Start of Supplied passage
The Corporate Transparency Act (CTA), enacted as part of the National Defense Authorization Act for Fiscal Year 2021, represents the most significant reform of US anti-money laundering law in a generation. Its core purpose is to close the longstanding gap in US beneficial ownership transparency — a gap that for decades allowed anonymous shell companies formed in states like Delaware, Wyoming, and Nevada to hold assets, open bank accounts, and conduct transactions without any public record of their ultimate human owners. FinCEN's Beneficial Ownership Information (BOI) reporting rule, effective from 1 January 2024, implements the CTA's reporting requirements. For businesses with US connections, compliance is not optional — and the implementation history has been turbulent.
What the CTA Requires
The CTA requires "reporting companies" to submit beneficial ownership information to FinCEN. A reporting company is any corporation, LLC, or similar entity created by filing documents with a US Secretary of State or equivalent, or any foreign company registered to do business in the US. The rule captures an estimated 30+ million existing US entities, plus hundreds of thousands of new entities formed each year.
For each reporting company, the BOI report must include: the legal name and any trade names, the current US address, the jurisdiction of formation or registration, and the taxpayer identification number. For each beneficial owner and company applicant, the report must include: name, date of birth, residential address, and the identifying number and issuing jurisdiction from a government-issued identification document, along with an image of that document.
A "beneficial owner" is defined as any individual who, directly or indirectly: (1) exercises substantial control over the reporting company; or (2) owns or controls at least 25% of the ownership interests of the reporting company. The definition of "substantial control" is broad — it includes senior officers (CEO, CFO, COO, general counsel, and senior officer equivalents), board members with authority to appoint or remove any senior officer, and any individual with authority over important decisions about the company's business, finances, or structure.
Company Applicants
In addition to beneficial owners, reporting companies formed after 1 January 2024 must also report "company applicants" — the individuals who directly filed the document that created the company, and the individuals who directed or controlled the filing. For companies formed before that date, company applicant reporting is not required. This transitional distinction matters: existing companies only need to report beneficial owners, while new companies have a broader initial reporting obligation.
Exemptions: Who Is Not Required to Report
The CTA includes 23 categories of exempt entities. The most commercially significant exemptions are:
- Large operating companies: Entities that employ more than 20 full-time employees in the US, have an operating presence in the US, and reported more than $5 million in gross receipts or sales on the prior year's US federal tax return. This exemption is designed to exclude established businesses that are already subject to significant regulatory disclosure requirements.
End of Supplied passage
- Instruction 1 -
Reproduce the portion of the Corporate Transparency Act passage starting at "What the CTA" and ending at "of that document.".
- Instruction 2 -
In the Corporate Transparency Act passage, what share of a reporting company's ownership interests must an individual own or control to qualify as a beneficial owner?
Start of Given information
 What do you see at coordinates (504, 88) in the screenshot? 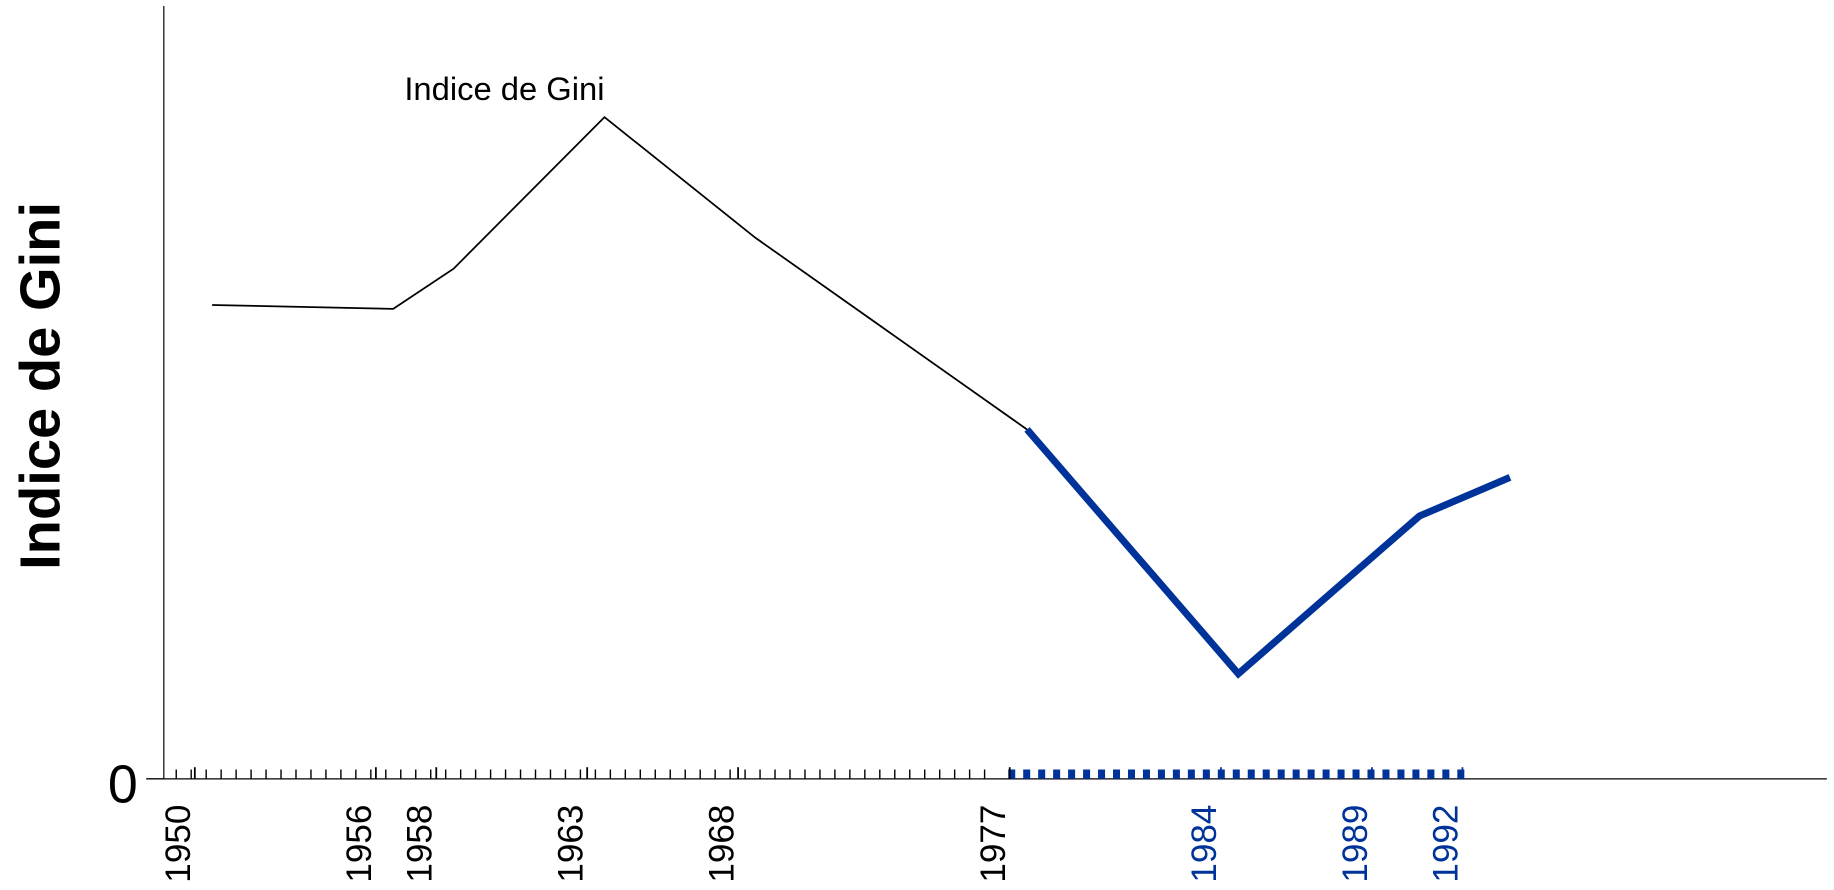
End of Given information
- Your solution 1 -
What the CTA Requires
The CTA requires "reporting companies" to submit beneficial ownership information to FinCEN. A reporting company is any corporation, LLC, or similar entity created by filing documents with a US Secretary of State or equivalent, or any foreign company registered to do business in the US. The rule captures an estimated 30+ million existing US entities, plus hundreds of thousands of new entities formed each year.
For each reporting company, the BOI report must include: the legal name and any trade names, the current US address, the jurisdiction of formation or registration, and the taxpayer identification number. For each beneficial owner and company applicant, the report must include: name, date of birth, residential address, and the identifying number and issuing jurisdiction from a government-issued identification document, along with an image of that document.

- Your solution 2 -
At least 25% of the ownership interests of the reporting company.